On November 19, 1822, in a company of some thirty missionaries with whom they were to be associated, Stewart and her husband embarked at New Haven, Connecticut, on the ship Thames under Captain Clasby. Their son, Charles Seaforth Stewart, was born while at sea on April 11, 1823. On April 27, they arrived at Honolulu, Oahu, the principal port of the Sandwich Islands.

In the appointments of the missionaries to the different islands of the group, soon after their landing, Mr. and Mrs. Stewart and Mr. and Mrs. William Richards were assigned to Maui, three days’ sail from Oahu. Here, at the town of Lahaina, in the midst of 20,000 Native Hawaiians, they took up their residence. Their new home consisted of two small native huts, each of a single apartment, and furnished with mats, their trunks, and a few seats and tables made of the packing boxes they had carried from the U.S. But great as was this change to Mrs. Stewart, from the luxuries to which she had been accustomed, she felt content, as stated in a letter dated January 1, 1824. About six months afterward, she wrote to her friends,—
"We are most contented and most happy, and rejoice that God has seen fit to honor and bless us by permitting us to be the bearers of his light and truth to this dark corner of the earth. Could you feel the same gladness that often fills our bosoms, in witnessing the happy influence of the Gospel on the minds and hearts of many of these interesting creatures, you would be satisfied, yes more than satisfied, that we should be what we are, and where we are, poor missionaries in the distant islands of the sea."

==Later life and death==
Stewart's health continued to be good until March 1825, when some overexertion during the illness of nearly all the other missionary members laid the foundation of a disease which in a few weeks, brought her near death. While she was in this condition, the Sandwich Islands were visited by Lord Byron, in the Blonde ship of war, and he offered her a passage to Hawaii, which was accepted. But the change of air during a month in which the ship was refitting for the sea did not benefit Stewart, so it was decided by the mission, under the advice of several physicians, for Mr. Stewart to return with her to the United States. They accordingly availed themselves of an opportunity to sail for London, where they arrived in April 1826. Mrs. Stewart was now in a state of helplessness, but after spending three months in England, she was able to continue her homeward voyage, embarking near the end of July. She reached New York after a pleasant passage; and on September 13, 1826, was reunited with her friends in the valley of Otsego.

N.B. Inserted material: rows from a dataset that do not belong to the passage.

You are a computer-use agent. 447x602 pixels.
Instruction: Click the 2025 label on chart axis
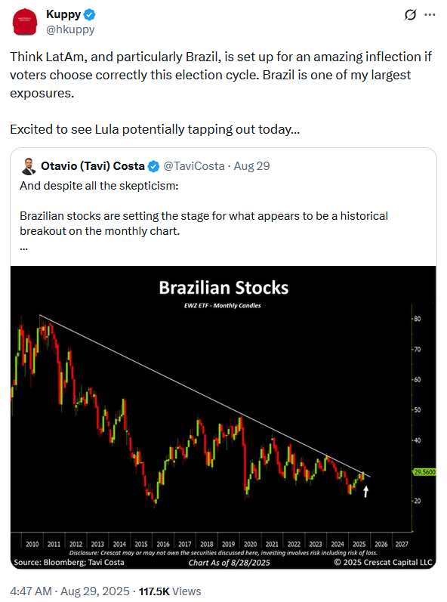[x=359, y=544]
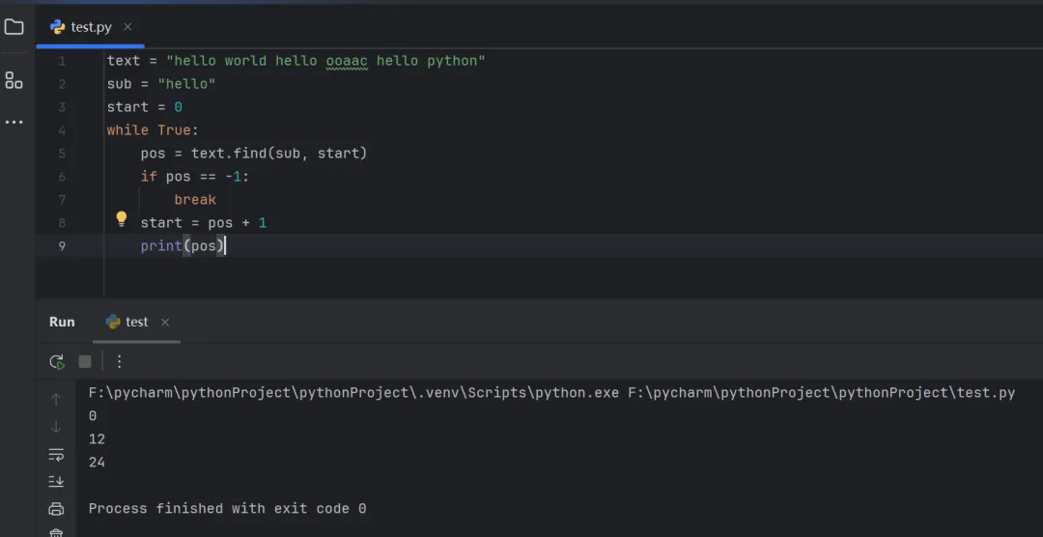Screen dimensions: 1043x537
Task: Click the Run panel title label
Action: [62, 322]
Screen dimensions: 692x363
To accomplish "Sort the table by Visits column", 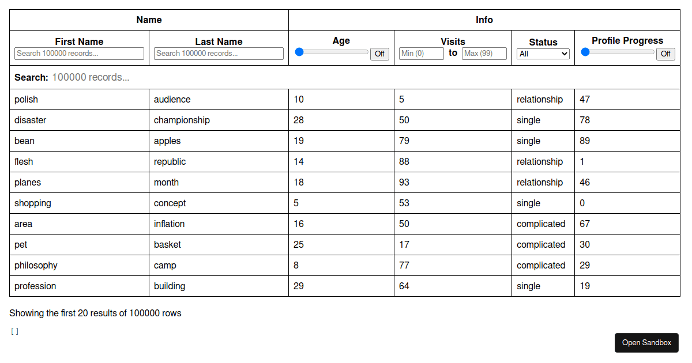I will [x=453, y=40].
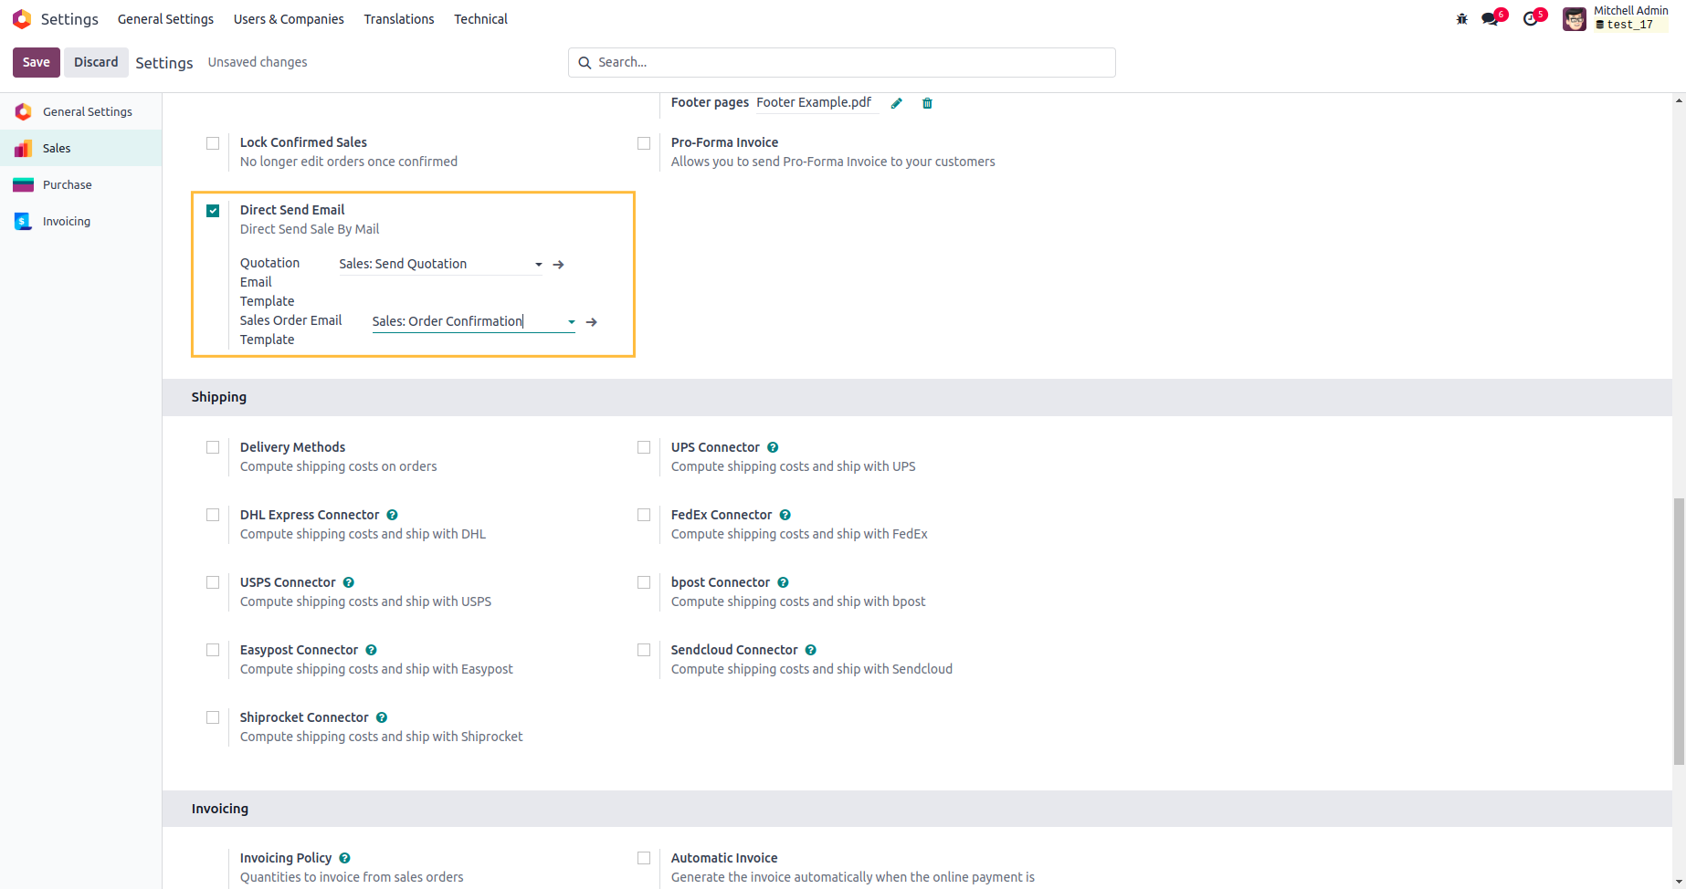Click the help icon next to Invoicing Policy

(344, 858)
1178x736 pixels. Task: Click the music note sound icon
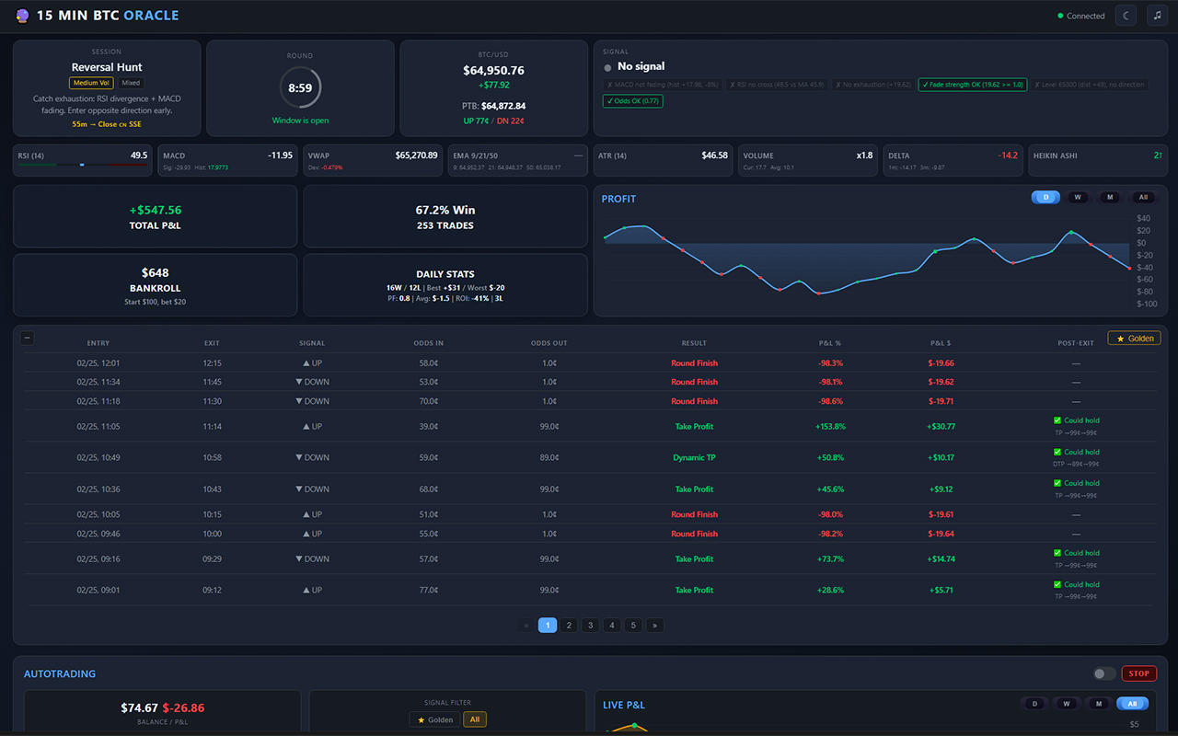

Stewart's wish was to restore her health so that she and her husband could return to the mission. But they were both reluctantly compelled to abandon the expectation of safely revisiting a tropical climate. In January, 1830, Stewart was again bed-ridden. After lingering for eight months, she died, September 6, 1830, (Note: According to Hough (1875), Stewart died in January 1830. ) age 32, in Cooperstown, New York. She was buried at Lakewood Cemetery in Cooperstown.